Ça parle plus de nos complexes que d'autre chose...

Il a mis le doigt dessus. Est-ce qu'on est face à un nouveau maître du deuxième degré? Je ne le sais pas. Moi, entre le risque de l'ouverture et le risque de la fermeture, je préfère le risque de l'ouverture. Et je suis un indépendantiste.

Moi aussi. Ce qui ne veut pas dire qu'on est en faveur d'un repli identitaire...

Je ne dis pas que le mouvement indépendantiste en est un de repli identitaire. Même s'il y en a qui voudraient le résumer à ça.
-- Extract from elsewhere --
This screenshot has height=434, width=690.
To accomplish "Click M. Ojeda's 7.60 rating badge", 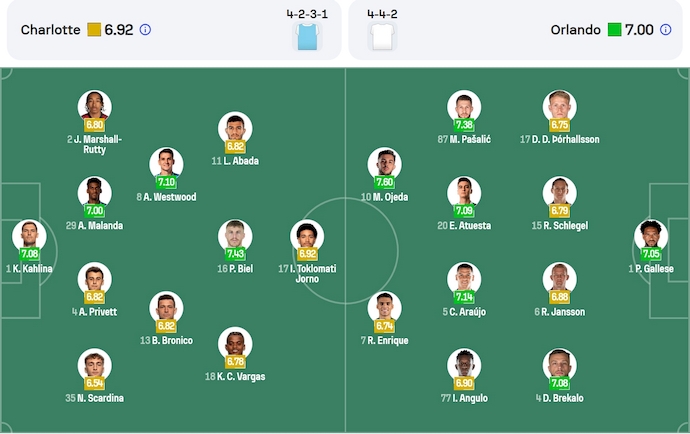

C'est faux. Mais quand ce discours de fermeture prend le dessus, moi, je m'éloigne. Et je ne suis pas le seul à m'éloigner d'un parti qui peut avoir envie de remettre ça à l'avant-plan.

J'ai toujours été attiré par l'affirmation dans le mouvement indépendantiste. Ça ne m'intéresse pas de me définir a contrario. Je veux dire «je suis ceci», pas «je ne suis pas cela». C'est une question de perspective qui me semble fondamentale.

J'en parle et j'ai l'impression de marcher sur des oeufs. Quelle personne passant beaucoup de temps devant son ordinateur va m'écrire pour me dire que je suis colonisé? La vérité, c'est que moi, présentement, je n'ai pas peur. J'ai envie que ma langue soit défendue, qu'elle soit mieux parlée. J'ai envie que l'on soit plus cultivés, plus éduqués, plus ouverts. Pour moi, c'est ça, s'affirmer. Et quand dans mon quartier, dans une fête d'enfants, j'entends des garçons et des filles dont les parents viennent d'Amérique du Sud ou de Roumanie parler avec un accent de Limoilou, je n'ai pas peur.

Ses essentiels

Film

Requiem pour un beau sans-coeur de Robert Morin. Un film qui est arrivé dans ma vie à un moment où tout m'éloignait de l'art.

Littérature

L'épiphanie dans le front d'Érika Soucy. La prêtresse derrière l'Off Poésie de Trois-Rivières. Cette auteure est un des secrets les mieux gardés de Québec.

Musique

La fin du monde de Michel Faubert. Un artiste dont la démarche et l'oeuvre m'inspirent depuis plusieurs années.

Télé

Les Appendices. J'adore leur liberté, leur intelligence et cet oeil extrêmement aiguisé qu'ils ont. En plus, ce sont les idoles de mes enfants. Comme auteur, je suis aussi très stimulé par Breaking Bad et Sons of Anarchy.

Théâtre

La dernière pièce qui m'a reviré le coeur comme une crêpe, c'est Comment s'occuper de bébé, de Dennis Kelly, à La Licorne.